Veterans at Swarthmore Group Fosters Support, Awareness
The son of a Vietnam veteran, Todd Anckaitis spent his childhood as an Army brat before joining the ROTC in college and then serving in the National Guard for nine years. All told, he spent more than 30 years immersed in the military world.
He has now spent almost half as much time at Swarthmore, where he coaches women’s soccer. Although he’s met some students with ROTC backgrounds and crossed paths with other veterans around campus, Anckaitis has felt adrift from his military identity and eager to boost awareness of the sacrifices made by those who serve.
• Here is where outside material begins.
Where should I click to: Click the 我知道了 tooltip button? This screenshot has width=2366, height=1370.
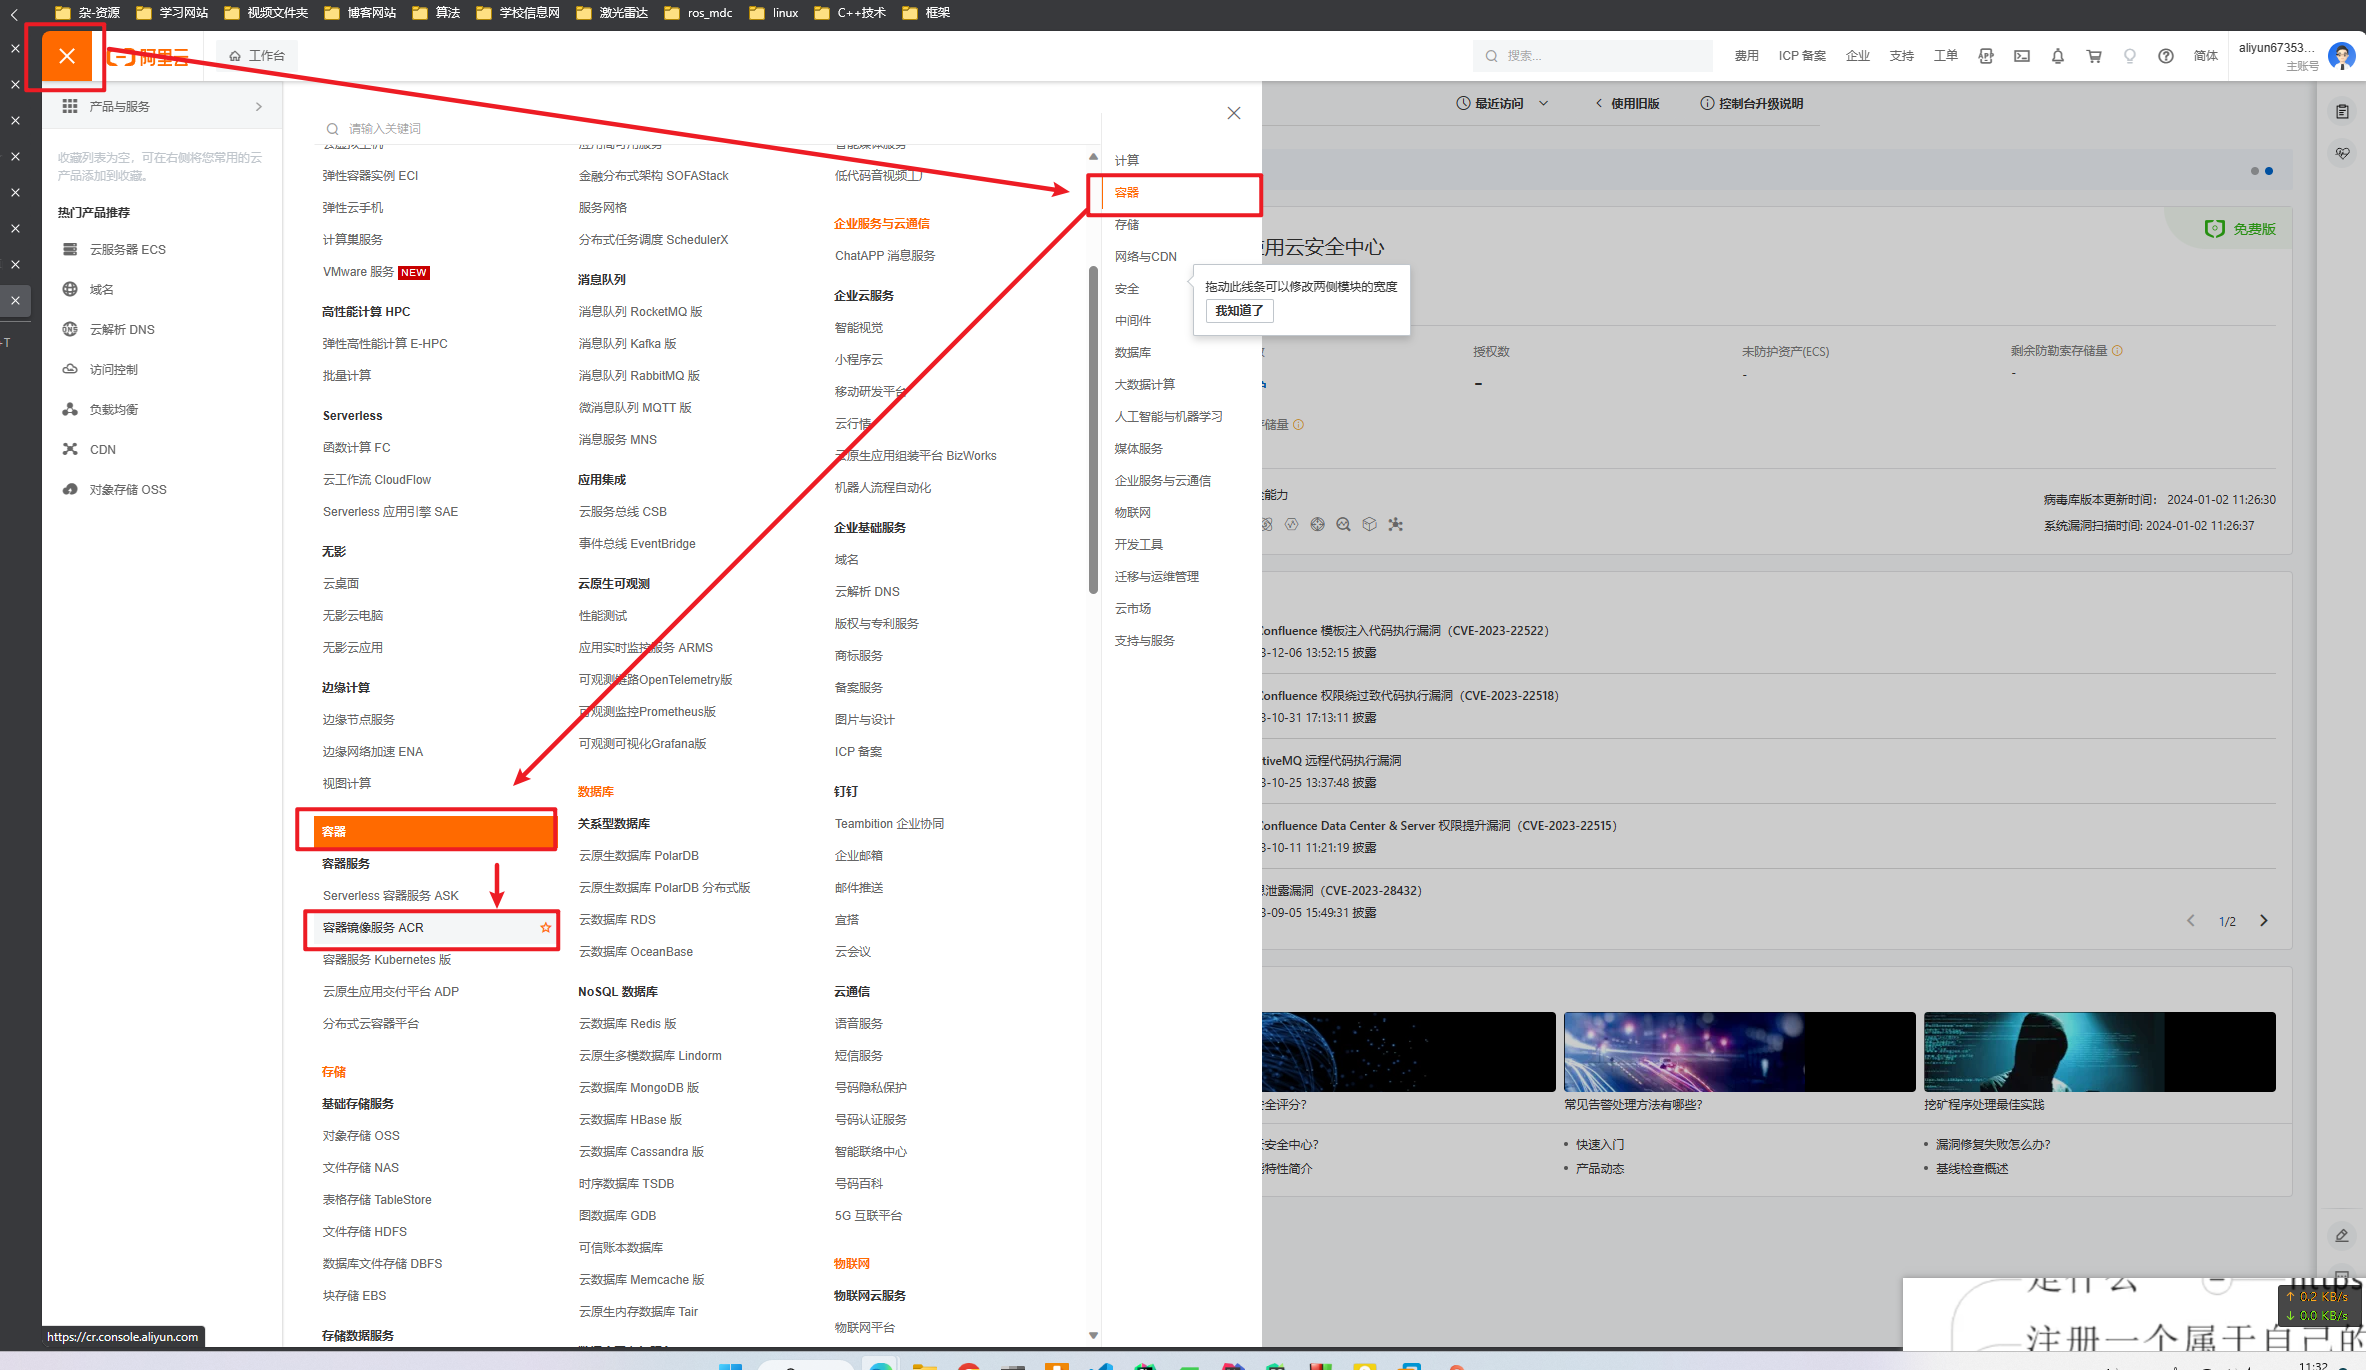pos(1239,311)
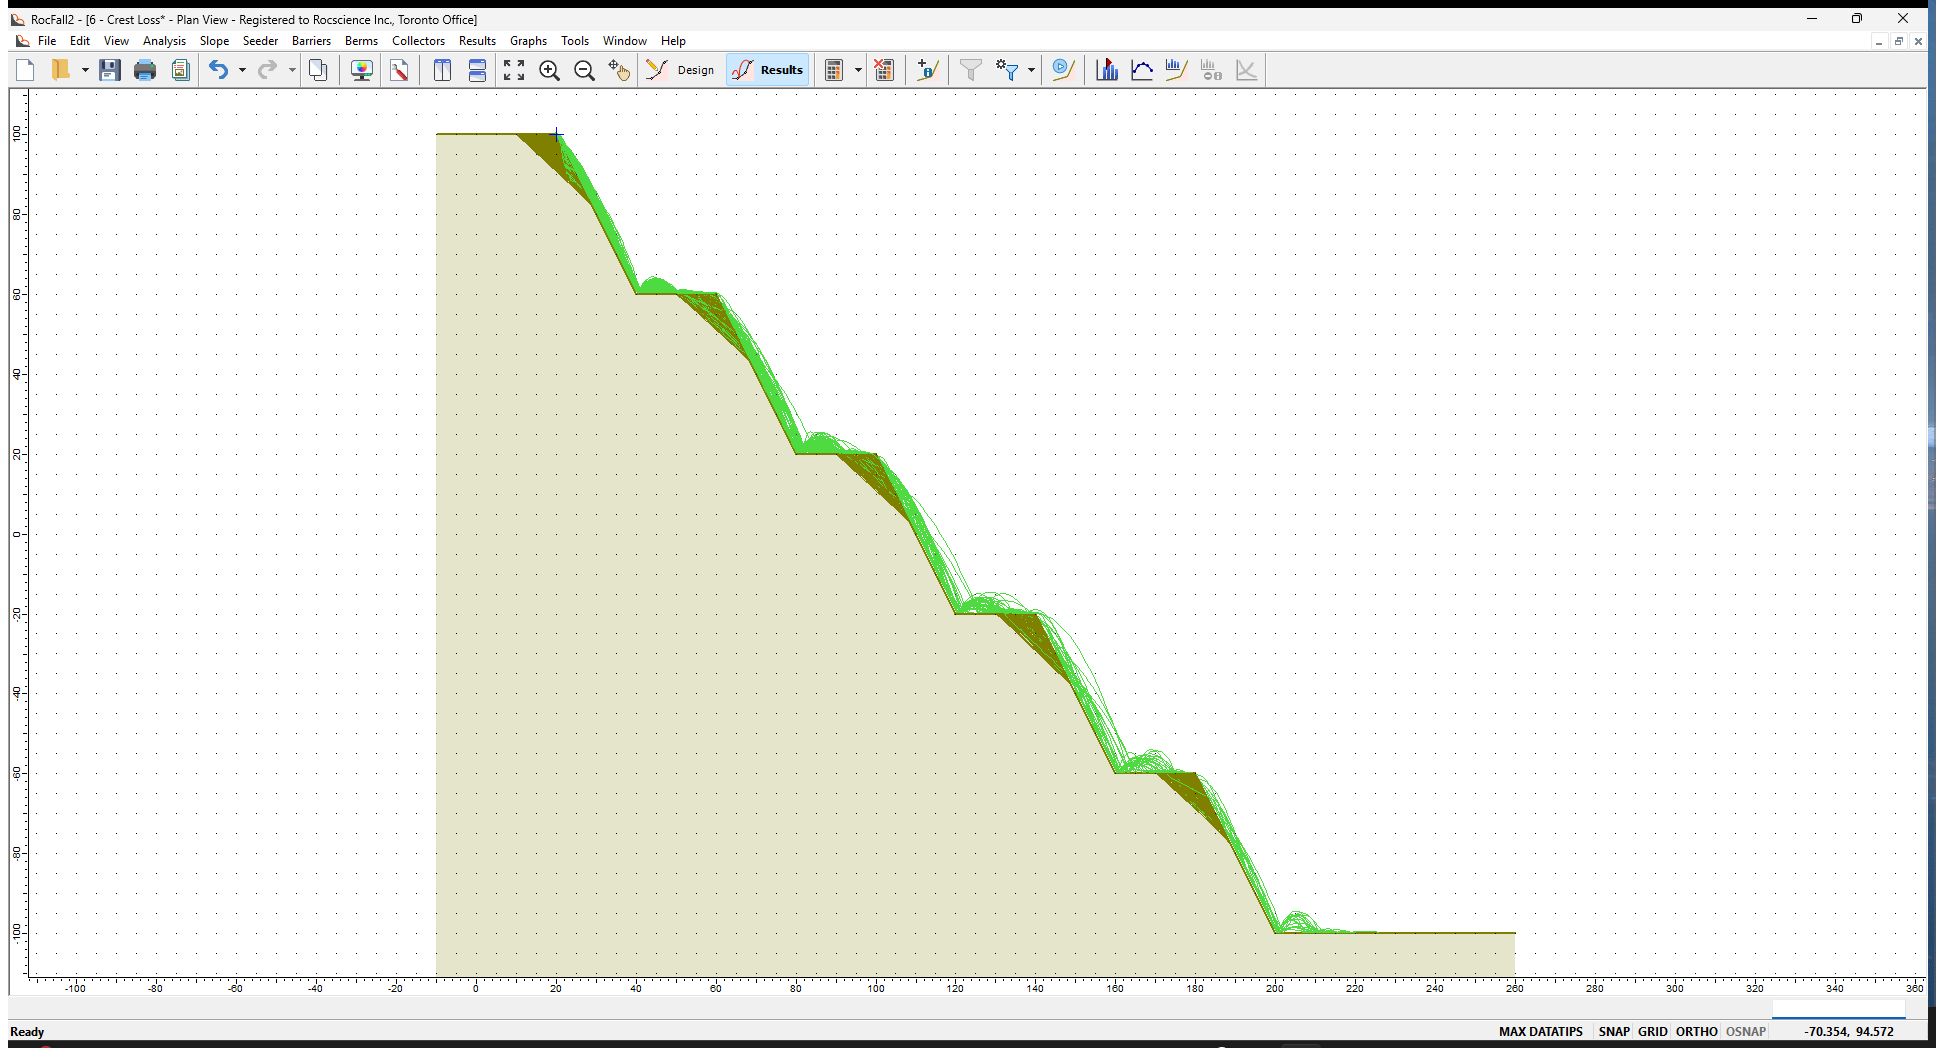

“I don’t want it to become an out-of-sight, out-of-mind situation for myself or others,” he says.
Alleviating this concern while fostering camaraderie across campus is Veterans at Swarthmore, an Employee Resource Group (ERG) that creates a culture of support for veterans from across all branches of the armed forces. The group brings veterans from across campus together to share their experiences and knowledge with one another and the larger College community.
“I am glad to be a part of a public collective,” Anckaitis says of the group, “to convene, converse, be a resource for, and share a communal experience with.”
Echoing that thought is Andy Feick, associate vice president for sustainable facilities operations and capital planning, who notes that increasingly few members of campus communities have a personal connection to or understanding of military service.
“I hope the presence of this veterans group will eventually provide for broader engagement and conversation and broader community understanding,” says Feick, who joined the Army ROTC in college and served four years of active duty as an engineer, primarily in Alaska and in support of construction around the Pacific Theater.
“The veterans who were not drafted were volunteers,” he adds. “Most volunteered because we have a strong sense of service. That sense of service tends to carry through to our careers and communities.”
One of the goals for the group is to recruit more veterans, says Mike Hill, director of public safety, who has been reaching out to other veterans’ organizations.
“Veterans have a depth and breadth of abilities that benefit the College and our community,” says Hill, who served 25 years in the Army Reserve and was deployed to Iraq in 2011.
“Veterans on campus provide unique perspectives and experiences that allow them to, as we used to say in the Army, ‘Adapt, Improvise, and Overcome,’” he adds. “The Veterans ERG and all of the others at the College allow for affinity groups to come together and share.”
Among other members of Veterans at Swarthmore:
- Tyrone Dunston, director of environmental services, a 13-year veteran of the U.S. Marine Corps whose service included management specialization and logistics support.
- Joe McSwiggan, Garnet Shuttle driver for Public Safety, whose Army service included two years in Vietnam with the 11th Armored Cavalry Regiment, 1st Squadron C-Troop 2nd Platoon.
- Christina Webster, a technical support specialist for Information Technology Services, who served the Navy, Hull Technician 3rd Class. “We were often referred to as the Navy’s plumbers,” says Webster, who learned welding, sheet metal, insulation, and damage-control methods such as firefighting.
- Danie Martin, a technical services specialist in McCabe Library, who served in the U.S. Army as a field artillery officer.
For these and other veterans across campus, many of whom were featured in a recent video, military backgrounds carry additional resonance on Veterans Day.
“To me, it’s simply a day to seek out my vet colleagues and thank them for their service,” says Feick. “I reconnect with my former military service friends by social media or text and say hello and thank them for their service. I think about current military people who are serving, some in very difficult situations, and I silently thank them, too.”
Adds Hill: “Veterans Day is an opportunity for me to reconnect with comrades, many of whom are still in the service; one is currently deployed overseas in Iraq and Kuwait. It’s a day when I can reflect on the many experiences and friends that have helped shape me as a person and a professional.”
For Anckaitis, who has a friend who was just deployed to Afghanistan and a family member who just returned from there, “it’s a time for me to pause, reflect, and honor.”
“There are many people that you interact with on a daily basis that may have served or have loved ones who did,” he says. “So I hope that everyone can share in honoring them in their own way on this day.”